WHAT TO DO :: Lines containing the word "screenshot" are to be copied from the data below.

STORED DATA ::
%%

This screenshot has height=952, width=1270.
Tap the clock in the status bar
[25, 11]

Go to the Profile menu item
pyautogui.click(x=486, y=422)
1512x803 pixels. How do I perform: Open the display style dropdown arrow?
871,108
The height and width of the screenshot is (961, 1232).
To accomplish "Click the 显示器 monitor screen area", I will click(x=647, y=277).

%%
%%

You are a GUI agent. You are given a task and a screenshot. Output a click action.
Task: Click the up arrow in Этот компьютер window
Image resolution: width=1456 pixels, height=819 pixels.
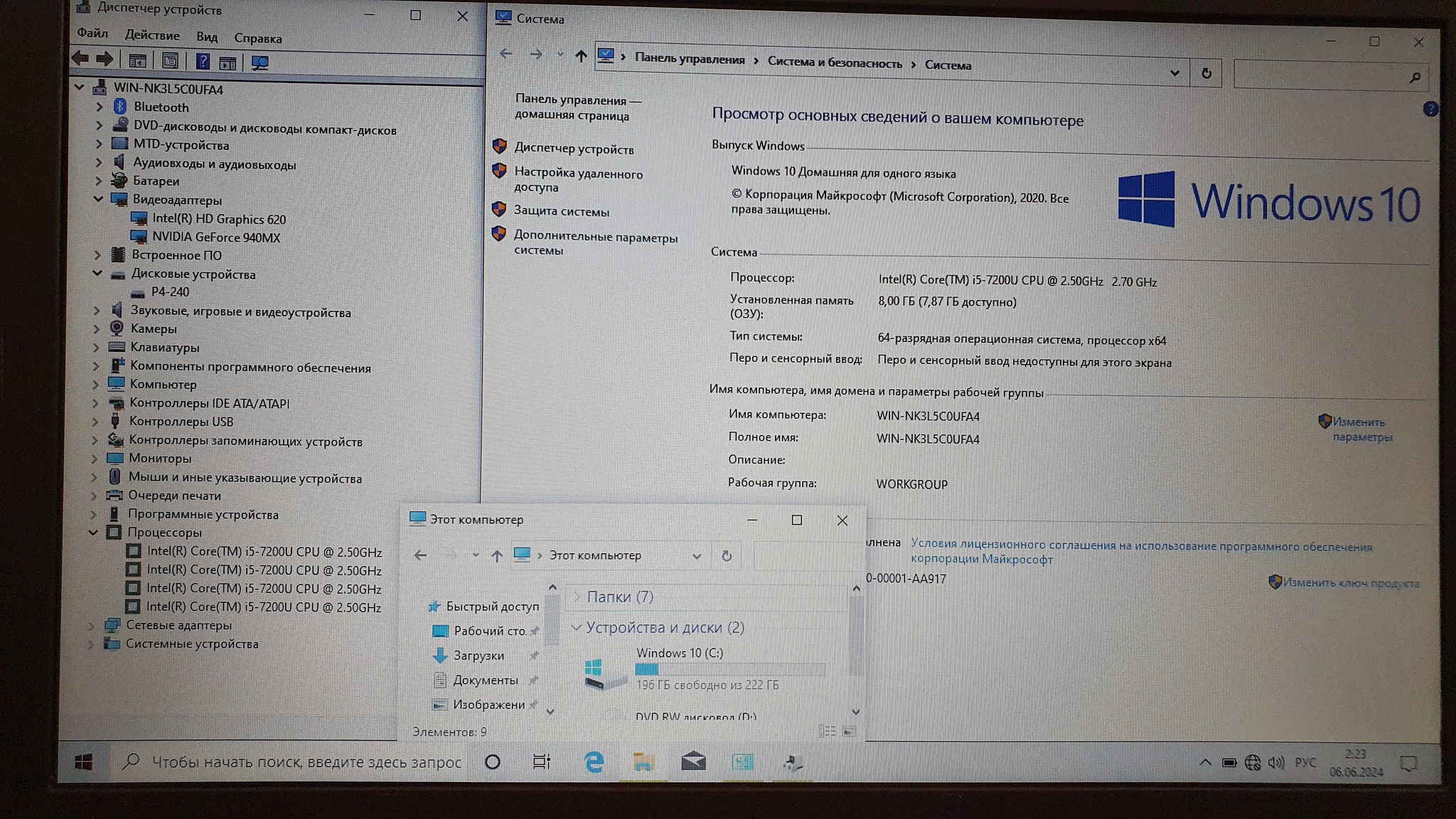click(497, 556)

%%

TASK SOLUTION ::
This screenshot has height=952, width=1270.
The height and width of the screenshot is (961, 1232).
You are a GUI agent. You are given a task and a screenshot. Output a click action.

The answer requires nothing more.